» DIRECTIONS
Your output should be the listing itself, repeated exactly.

══════════

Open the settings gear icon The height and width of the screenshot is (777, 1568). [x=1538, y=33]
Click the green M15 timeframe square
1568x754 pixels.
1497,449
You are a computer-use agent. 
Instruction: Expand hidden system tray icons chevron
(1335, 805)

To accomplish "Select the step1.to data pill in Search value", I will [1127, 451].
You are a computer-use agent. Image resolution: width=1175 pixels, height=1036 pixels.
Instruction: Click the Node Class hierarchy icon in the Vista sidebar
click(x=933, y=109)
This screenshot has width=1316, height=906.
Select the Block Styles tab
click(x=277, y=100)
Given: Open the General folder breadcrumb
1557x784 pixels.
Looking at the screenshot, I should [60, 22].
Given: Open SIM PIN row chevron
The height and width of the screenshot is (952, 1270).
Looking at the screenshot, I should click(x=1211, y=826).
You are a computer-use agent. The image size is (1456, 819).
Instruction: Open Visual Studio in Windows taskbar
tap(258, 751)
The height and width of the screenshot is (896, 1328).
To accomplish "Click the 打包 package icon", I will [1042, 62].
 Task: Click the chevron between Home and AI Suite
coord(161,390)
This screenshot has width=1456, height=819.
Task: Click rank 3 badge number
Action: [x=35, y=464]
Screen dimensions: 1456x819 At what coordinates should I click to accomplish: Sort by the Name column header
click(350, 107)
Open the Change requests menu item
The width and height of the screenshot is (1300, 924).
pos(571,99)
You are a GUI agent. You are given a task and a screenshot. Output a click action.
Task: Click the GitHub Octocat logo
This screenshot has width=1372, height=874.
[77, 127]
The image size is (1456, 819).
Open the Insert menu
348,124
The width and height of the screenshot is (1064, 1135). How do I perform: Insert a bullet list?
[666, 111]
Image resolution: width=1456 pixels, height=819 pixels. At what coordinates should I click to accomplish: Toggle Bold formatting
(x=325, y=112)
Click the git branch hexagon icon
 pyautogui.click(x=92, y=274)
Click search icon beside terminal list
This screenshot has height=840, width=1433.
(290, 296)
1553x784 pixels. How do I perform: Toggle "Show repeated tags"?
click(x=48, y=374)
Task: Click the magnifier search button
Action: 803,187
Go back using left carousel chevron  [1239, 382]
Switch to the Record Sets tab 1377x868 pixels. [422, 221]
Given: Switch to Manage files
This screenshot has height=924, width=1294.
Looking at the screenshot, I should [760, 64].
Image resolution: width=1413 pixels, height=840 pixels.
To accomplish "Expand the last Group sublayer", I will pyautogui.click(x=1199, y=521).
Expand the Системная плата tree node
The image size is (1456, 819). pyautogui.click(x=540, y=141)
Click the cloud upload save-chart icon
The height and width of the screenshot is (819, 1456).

══════════

» YOUR SOLUTION
Open the settings gear icon The height and width of the screenshot is (777, 1568). [x=1538, y=33]
Click the green M15 timeframe square
1568x754 pixels.
1497,449
You are a computer-use agent. 
Instruction: Expand hidden system tray icons chevron
(1335, 805)

To accomplish "Select the step1.to data pill in Search value", I will [1127, 451].
You are a computer-use agent. Image resolution: width=1175 pixels, height=1036 pixels.
Instruction: Click the Node Class hierarchy icon in the Vista sidebar
click(x=933, y=109)
This screenshot has width=1316, height=906.
Select the Block Styles tab
click(x=277, y=100)
Given: Open the General folder breadcrumb
1557x784 pixels.
Looking at the screenshot, I should [60, 22].
Given: Open SIM PIN row chevron
The height and width of the screenshot is (952, 1270).
Looking at the screenshot, I should click(x=1211, y=826).
You are a computer-use agent. The image size is (1456, 819).
Instruction: Open Visual Studio in Windows taskbar
tap(258, 751)
The height and width of the screenshot is (896, 1328).
To accomplish "Click the 打包 package icon", I will [1042, 62].
 Task: Click the chevron between Home and AI Suite
coord(161,390)
This screenshot has width=1456, height=819.
Task: Click rank 3 badge number
Action: [x=35, y=464]
Screen dimensions: 1456x819 At what coordinates should I click to accomplish: Sort by the Name column header
click(350, 107)
Open the Change requests menu item
The width and height of the screenshot is (1300, 924).
pos(571,99)
You are a GUI agent. You are given a task and a screenshot. Output a click action.
Task: Click the GitHub Octocat logo
This screenshot has width=1372, height=874.
[77, 127]
The image size is (1456, 819).
Open the Insert menu
348,124
The width and height of the screenshot is (1064, 1135). How do I perform: Insert a bullet list?
[666, 111]
Image resolution: width=1456 pixels, height=819 pixels. At what coordinates should I click to accomplish: Toggle Bold formatting
(x=325, y=112)
Click the git branch hexagon icon
 pyautogui.click(x=92, y=274)
Click search icon beside terminal list
This screenshot has height=840, width=1433.
(290, 296)
1553x784 pixels. How do I perform: Toggle "Show repeated tags"?
click(x=48, y=374)
Task: Click the magnifier search button
Action: 803,187
Go back using left carousel chevron  [1239, 382]
Switch to the Record Sets tab 1377x868 pixels. [422, 221]
Given: Switch to Manage files
This screenshot has height=924, width=1294.
Looking at the screenshot, I should [760, 64].
Image resolution: width=1413 pixels, height=840 pixels.
To accomplish "Expand the last Group sublayer", I will pyautogui.click(x=1199, y=521).
Expand the Системная плата tree node
The image size is (1456, 819). pyautogui.click(x=540, y=141)
Click the cloud upload save-chart icon
The height and width of the screenshot is (819, 1456).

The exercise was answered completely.